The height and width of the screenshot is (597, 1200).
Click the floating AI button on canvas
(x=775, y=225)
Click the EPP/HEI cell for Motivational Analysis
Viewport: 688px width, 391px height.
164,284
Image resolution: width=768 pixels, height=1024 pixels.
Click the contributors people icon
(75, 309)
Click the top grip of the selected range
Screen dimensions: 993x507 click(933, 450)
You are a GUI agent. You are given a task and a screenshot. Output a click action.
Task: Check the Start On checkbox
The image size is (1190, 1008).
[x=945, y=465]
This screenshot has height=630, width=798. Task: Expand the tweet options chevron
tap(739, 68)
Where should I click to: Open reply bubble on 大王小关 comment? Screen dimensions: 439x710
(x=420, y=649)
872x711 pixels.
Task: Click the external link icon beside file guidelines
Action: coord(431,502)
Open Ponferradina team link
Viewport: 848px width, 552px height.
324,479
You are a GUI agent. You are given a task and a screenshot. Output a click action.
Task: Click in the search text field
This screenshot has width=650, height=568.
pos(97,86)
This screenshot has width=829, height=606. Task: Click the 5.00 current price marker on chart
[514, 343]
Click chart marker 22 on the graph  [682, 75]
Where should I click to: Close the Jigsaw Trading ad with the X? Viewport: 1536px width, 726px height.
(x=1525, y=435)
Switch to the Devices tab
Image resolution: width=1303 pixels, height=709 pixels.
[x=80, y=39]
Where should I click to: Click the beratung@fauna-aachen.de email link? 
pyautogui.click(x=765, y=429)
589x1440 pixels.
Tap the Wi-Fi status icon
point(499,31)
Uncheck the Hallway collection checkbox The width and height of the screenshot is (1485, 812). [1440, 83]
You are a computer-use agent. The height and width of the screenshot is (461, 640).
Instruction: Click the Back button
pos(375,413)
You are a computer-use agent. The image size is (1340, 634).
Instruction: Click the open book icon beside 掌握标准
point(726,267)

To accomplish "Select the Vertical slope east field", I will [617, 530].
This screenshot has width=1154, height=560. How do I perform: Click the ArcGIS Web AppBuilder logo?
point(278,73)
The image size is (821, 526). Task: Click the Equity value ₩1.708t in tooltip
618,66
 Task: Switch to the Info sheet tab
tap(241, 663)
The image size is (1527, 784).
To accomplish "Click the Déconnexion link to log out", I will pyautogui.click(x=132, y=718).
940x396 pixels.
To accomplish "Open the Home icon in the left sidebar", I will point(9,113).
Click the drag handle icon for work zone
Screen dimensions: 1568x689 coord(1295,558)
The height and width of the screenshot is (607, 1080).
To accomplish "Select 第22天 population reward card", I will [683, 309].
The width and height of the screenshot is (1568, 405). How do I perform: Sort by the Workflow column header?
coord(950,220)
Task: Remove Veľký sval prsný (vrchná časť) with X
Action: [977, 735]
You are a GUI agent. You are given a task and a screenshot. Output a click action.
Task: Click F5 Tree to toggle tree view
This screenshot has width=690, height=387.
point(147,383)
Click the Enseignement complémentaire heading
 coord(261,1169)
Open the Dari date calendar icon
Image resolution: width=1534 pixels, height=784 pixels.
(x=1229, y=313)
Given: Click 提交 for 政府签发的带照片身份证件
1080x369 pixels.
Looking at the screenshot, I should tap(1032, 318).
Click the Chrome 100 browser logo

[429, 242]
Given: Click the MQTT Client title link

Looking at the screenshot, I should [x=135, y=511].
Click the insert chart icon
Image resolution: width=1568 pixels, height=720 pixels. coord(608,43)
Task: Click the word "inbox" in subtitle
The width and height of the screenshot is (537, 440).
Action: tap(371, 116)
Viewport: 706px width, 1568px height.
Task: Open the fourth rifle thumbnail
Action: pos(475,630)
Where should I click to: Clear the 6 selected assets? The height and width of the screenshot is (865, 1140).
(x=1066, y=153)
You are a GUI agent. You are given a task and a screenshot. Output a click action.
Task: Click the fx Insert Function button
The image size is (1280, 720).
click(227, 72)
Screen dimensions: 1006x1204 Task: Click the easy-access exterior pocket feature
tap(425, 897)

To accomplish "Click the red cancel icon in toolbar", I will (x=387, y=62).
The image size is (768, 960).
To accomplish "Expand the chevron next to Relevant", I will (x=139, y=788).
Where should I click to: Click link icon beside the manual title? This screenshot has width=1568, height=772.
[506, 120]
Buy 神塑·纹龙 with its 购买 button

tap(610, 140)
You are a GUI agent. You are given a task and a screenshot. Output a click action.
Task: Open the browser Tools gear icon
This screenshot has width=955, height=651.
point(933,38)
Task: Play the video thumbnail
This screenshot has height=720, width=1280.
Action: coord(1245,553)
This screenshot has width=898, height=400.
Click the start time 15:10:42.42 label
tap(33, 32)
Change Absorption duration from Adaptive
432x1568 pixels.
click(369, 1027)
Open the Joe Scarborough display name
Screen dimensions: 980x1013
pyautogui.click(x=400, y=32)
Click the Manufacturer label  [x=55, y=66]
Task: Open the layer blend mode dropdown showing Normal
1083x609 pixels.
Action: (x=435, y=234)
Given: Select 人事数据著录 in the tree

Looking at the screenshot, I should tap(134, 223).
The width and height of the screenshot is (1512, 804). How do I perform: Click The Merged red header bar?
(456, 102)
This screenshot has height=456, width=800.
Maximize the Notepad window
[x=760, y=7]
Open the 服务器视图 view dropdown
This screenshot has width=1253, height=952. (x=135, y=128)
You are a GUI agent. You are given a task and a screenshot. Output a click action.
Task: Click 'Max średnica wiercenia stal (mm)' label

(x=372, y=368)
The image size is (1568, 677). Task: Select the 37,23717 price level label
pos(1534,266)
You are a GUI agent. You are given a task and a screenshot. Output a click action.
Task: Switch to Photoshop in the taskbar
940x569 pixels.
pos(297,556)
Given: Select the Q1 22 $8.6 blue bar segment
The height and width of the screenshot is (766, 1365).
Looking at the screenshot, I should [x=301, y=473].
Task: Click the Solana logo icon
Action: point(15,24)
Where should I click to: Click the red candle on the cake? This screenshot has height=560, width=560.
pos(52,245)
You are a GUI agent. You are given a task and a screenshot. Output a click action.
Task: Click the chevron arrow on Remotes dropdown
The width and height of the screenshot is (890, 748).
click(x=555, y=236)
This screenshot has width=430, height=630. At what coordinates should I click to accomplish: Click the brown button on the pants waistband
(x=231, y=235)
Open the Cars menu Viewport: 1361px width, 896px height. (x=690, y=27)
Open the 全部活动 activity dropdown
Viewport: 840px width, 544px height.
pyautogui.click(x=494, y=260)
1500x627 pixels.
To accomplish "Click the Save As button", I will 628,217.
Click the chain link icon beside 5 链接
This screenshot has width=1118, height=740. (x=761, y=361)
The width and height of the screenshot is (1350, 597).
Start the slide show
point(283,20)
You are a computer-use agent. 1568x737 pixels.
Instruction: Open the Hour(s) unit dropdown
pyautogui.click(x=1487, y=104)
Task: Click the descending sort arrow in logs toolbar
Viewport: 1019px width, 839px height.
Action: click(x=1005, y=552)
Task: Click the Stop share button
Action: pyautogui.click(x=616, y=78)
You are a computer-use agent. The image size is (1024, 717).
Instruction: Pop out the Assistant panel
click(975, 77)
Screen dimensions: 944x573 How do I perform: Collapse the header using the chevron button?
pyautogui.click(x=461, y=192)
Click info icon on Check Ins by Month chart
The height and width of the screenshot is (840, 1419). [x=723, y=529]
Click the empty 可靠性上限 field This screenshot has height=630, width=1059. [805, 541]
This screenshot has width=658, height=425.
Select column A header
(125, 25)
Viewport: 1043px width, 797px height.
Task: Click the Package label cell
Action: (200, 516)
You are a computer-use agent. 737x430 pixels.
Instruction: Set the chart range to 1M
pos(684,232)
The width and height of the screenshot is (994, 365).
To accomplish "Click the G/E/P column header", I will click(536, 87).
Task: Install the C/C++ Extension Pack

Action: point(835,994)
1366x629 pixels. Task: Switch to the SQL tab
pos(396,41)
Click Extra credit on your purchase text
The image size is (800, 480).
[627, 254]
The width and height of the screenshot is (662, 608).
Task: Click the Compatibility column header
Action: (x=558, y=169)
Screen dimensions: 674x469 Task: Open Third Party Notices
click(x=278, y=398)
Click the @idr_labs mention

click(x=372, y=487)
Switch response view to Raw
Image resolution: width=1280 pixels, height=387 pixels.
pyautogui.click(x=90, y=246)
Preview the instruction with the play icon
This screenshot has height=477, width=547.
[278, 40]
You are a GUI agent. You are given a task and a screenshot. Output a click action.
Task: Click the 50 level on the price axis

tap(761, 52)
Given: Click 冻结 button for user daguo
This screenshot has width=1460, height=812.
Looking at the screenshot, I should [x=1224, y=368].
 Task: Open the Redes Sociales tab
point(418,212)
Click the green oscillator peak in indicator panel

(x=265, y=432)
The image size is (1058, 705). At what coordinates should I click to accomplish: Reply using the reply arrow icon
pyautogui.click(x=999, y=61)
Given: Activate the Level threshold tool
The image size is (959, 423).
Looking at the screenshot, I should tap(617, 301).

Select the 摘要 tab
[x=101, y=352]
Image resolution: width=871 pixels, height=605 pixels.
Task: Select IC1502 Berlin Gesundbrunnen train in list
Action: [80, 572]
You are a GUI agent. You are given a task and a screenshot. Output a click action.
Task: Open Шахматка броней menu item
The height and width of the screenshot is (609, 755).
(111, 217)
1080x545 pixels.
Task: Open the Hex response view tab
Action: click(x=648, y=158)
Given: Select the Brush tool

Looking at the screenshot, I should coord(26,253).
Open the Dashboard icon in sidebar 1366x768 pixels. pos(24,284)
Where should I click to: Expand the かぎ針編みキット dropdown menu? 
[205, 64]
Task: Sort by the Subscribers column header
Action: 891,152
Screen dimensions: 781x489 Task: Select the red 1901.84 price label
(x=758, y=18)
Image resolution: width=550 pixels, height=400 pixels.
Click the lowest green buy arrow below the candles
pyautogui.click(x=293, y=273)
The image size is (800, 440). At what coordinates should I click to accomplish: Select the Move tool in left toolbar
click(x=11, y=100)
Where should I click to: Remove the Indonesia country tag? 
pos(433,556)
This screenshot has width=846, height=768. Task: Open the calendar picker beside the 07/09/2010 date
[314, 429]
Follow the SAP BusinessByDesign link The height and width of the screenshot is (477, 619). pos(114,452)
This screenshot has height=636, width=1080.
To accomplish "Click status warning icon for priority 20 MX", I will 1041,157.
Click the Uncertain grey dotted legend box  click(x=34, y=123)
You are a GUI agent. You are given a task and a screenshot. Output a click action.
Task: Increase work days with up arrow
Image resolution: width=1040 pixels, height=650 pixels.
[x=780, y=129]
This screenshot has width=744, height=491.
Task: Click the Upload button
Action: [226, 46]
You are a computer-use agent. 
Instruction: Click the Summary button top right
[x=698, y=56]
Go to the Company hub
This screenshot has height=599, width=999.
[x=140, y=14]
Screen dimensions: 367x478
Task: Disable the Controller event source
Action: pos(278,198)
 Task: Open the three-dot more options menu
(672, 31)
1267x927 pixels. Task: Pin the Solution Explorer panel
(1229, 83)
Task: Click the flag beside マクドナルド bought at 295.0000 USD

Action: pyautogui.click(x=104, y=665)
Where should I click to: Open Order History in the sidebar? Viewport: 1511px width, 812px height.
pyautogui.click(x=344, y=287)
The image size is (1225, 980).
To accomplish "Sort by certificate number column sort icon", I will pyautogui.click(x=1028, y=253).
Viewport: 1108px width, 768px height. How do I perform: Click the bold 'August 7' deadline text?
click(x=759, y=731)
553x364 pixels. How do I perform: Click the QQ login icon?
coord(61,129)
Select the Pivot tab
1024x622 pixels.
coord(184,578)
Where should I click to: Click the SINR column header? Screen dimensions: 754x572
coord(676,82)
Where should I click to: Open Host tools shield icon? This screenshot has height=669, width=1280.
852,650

(Work task): Could you work out how many lines above contain the string "checkbox"? Answer with the number only.

(Answer to this problem): 2